*THE TASK*: Copy the records verbatim from the line containing "Given: Select the For Carers tab" through the end of the records, including both ends. Leave the pictures out of your answer.

*RECORD EXTRACTS*:

###

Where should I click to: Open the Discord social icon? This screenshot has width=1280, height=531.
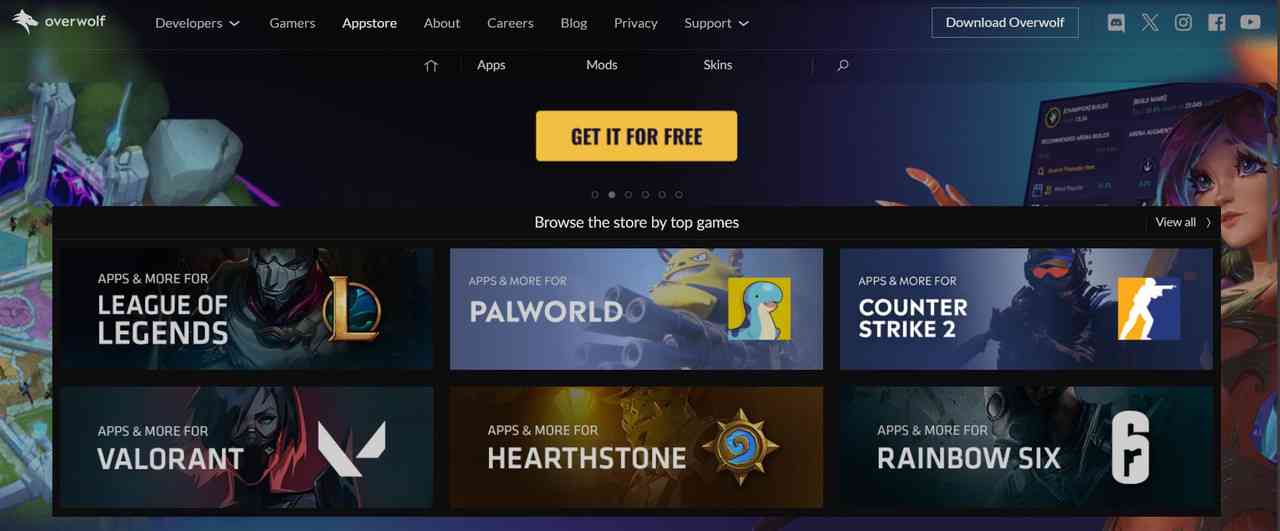coord(1116,23)
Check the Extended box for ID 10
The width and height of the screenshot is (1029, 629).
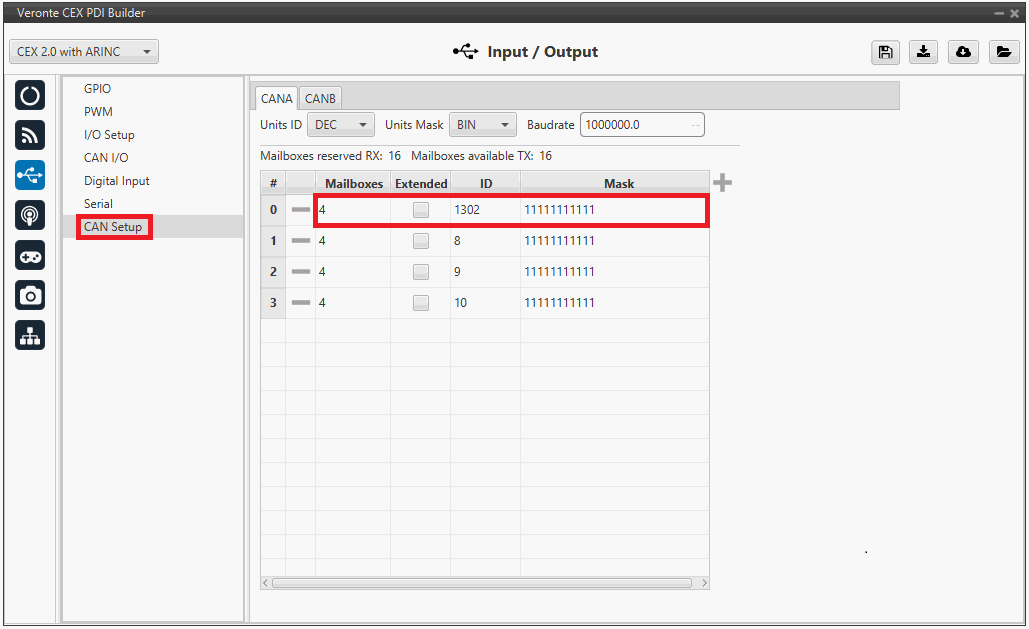click(421, 303)
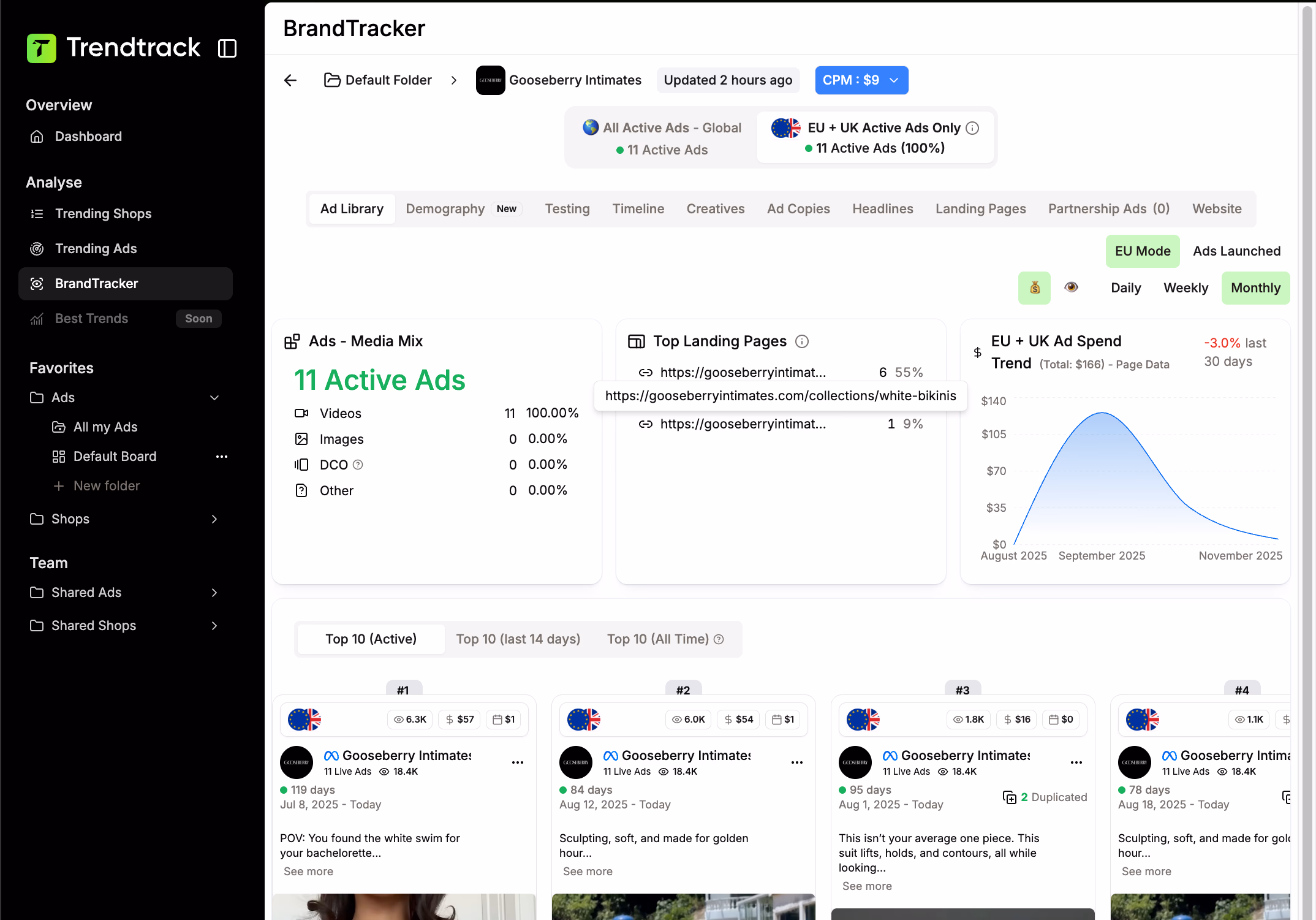Open the CPM : $9 dropdown

[861, 80]
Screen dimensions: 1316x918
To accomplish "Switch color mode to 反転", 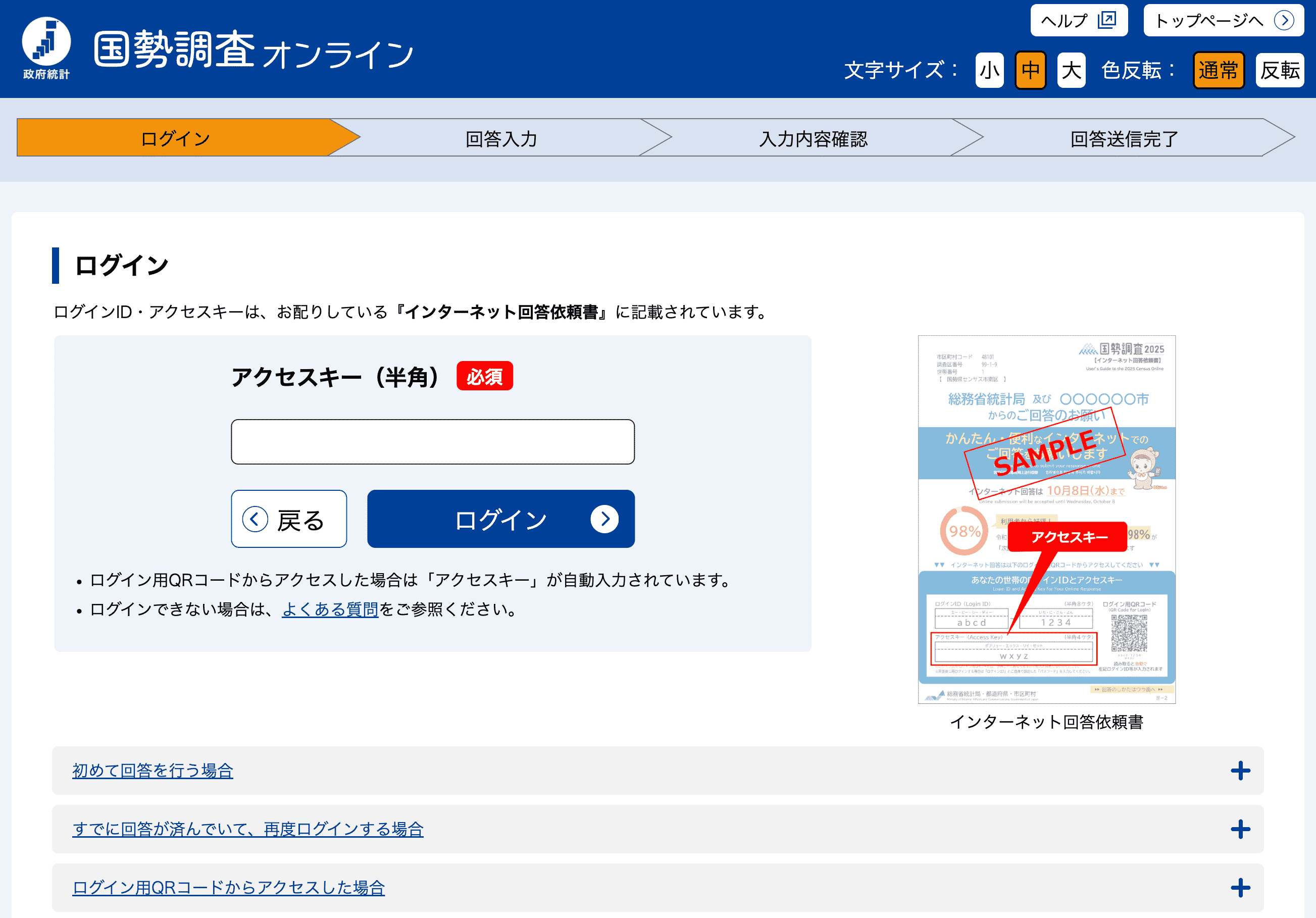I will point(1279,71).
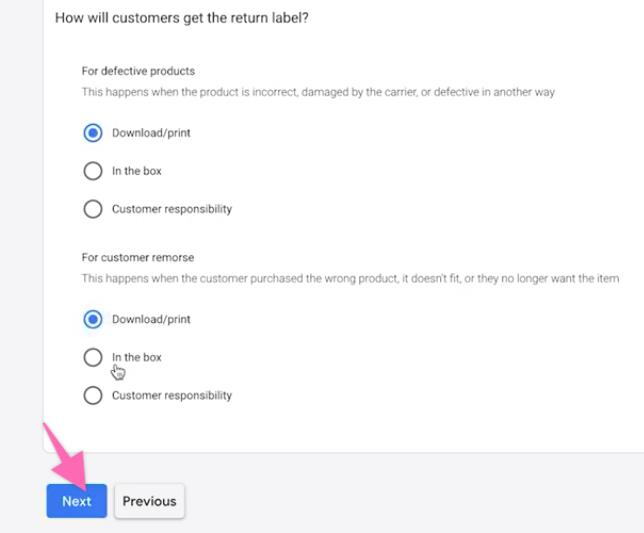This screenshot has height=533, width=644.
Task: Click the blue Next button
Action: coord(76,501)
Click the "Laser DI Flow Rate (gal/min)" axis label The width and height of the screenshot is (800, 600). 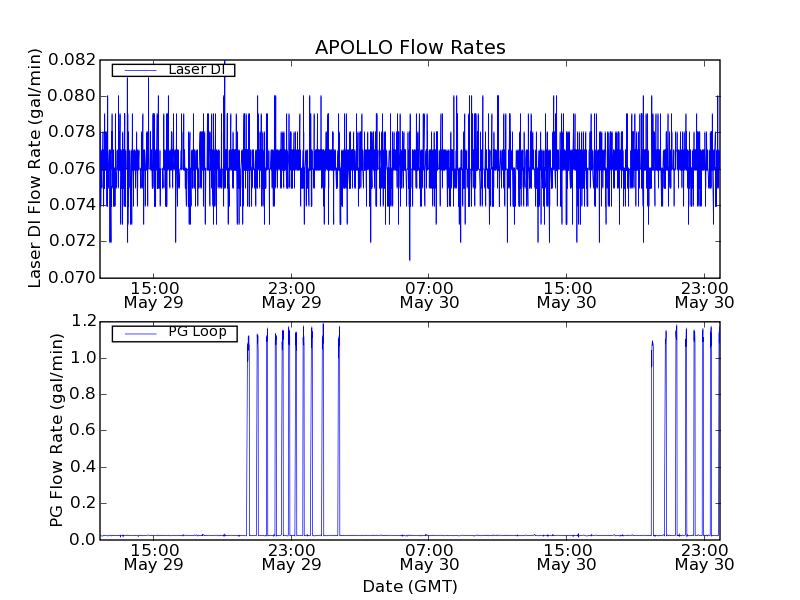click(35, 168)
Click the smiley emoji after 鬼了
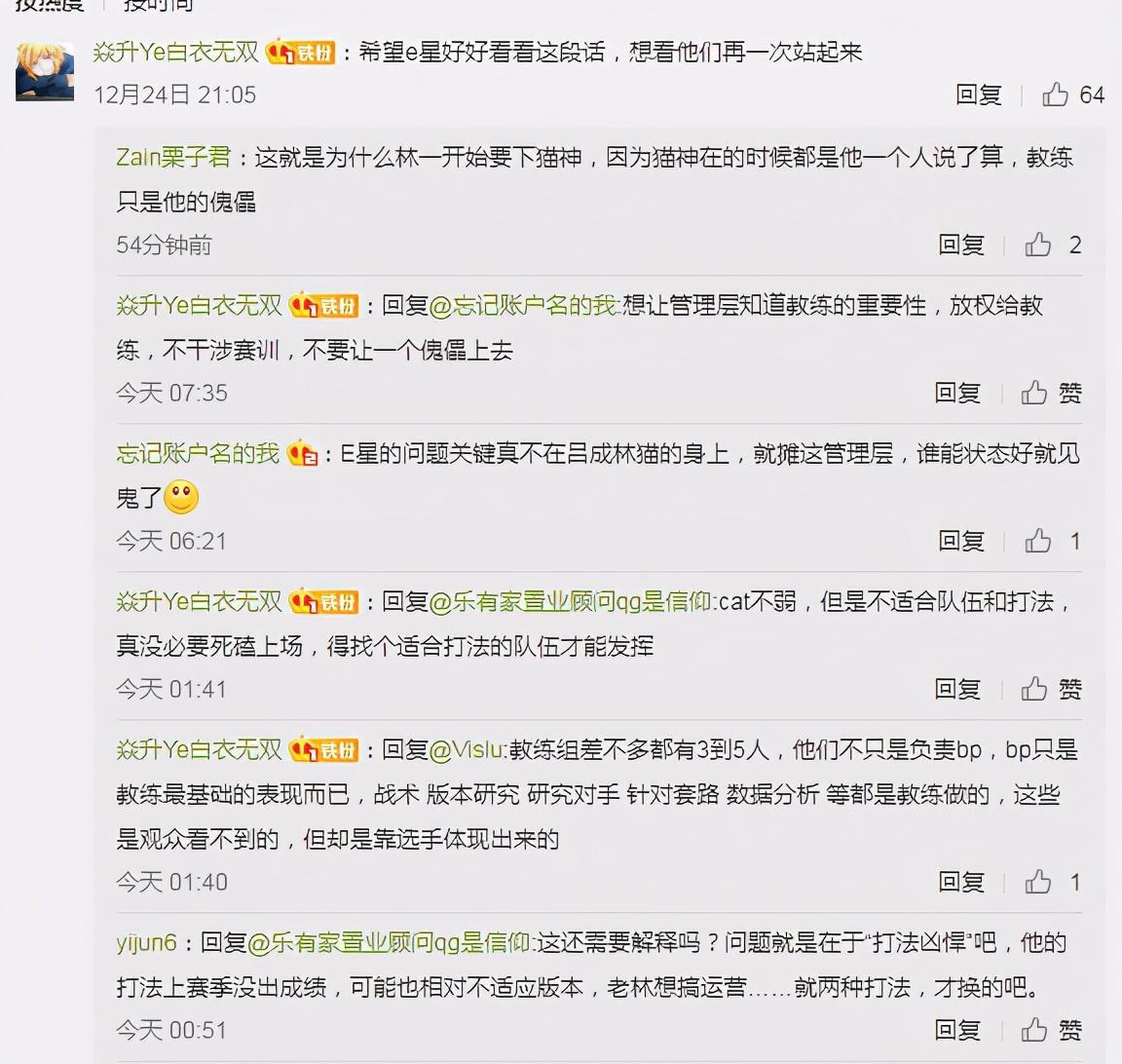 [181, 497]
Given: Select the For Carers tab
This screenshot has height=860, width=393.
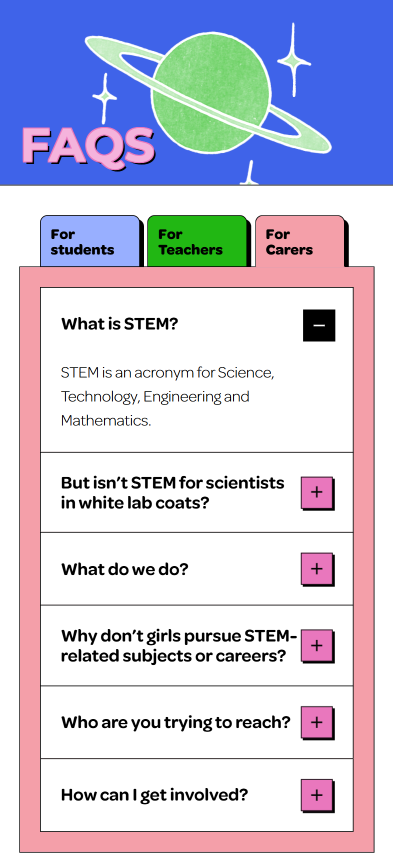Looking at the screenshot, I should (x=300, y=241).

###

*SOLUTION TO THIS TASK*:
Given: Select the For Carers tab
This screenshot has height=860, width=393.
Looking at the screenshot, I should (x=300, y=241).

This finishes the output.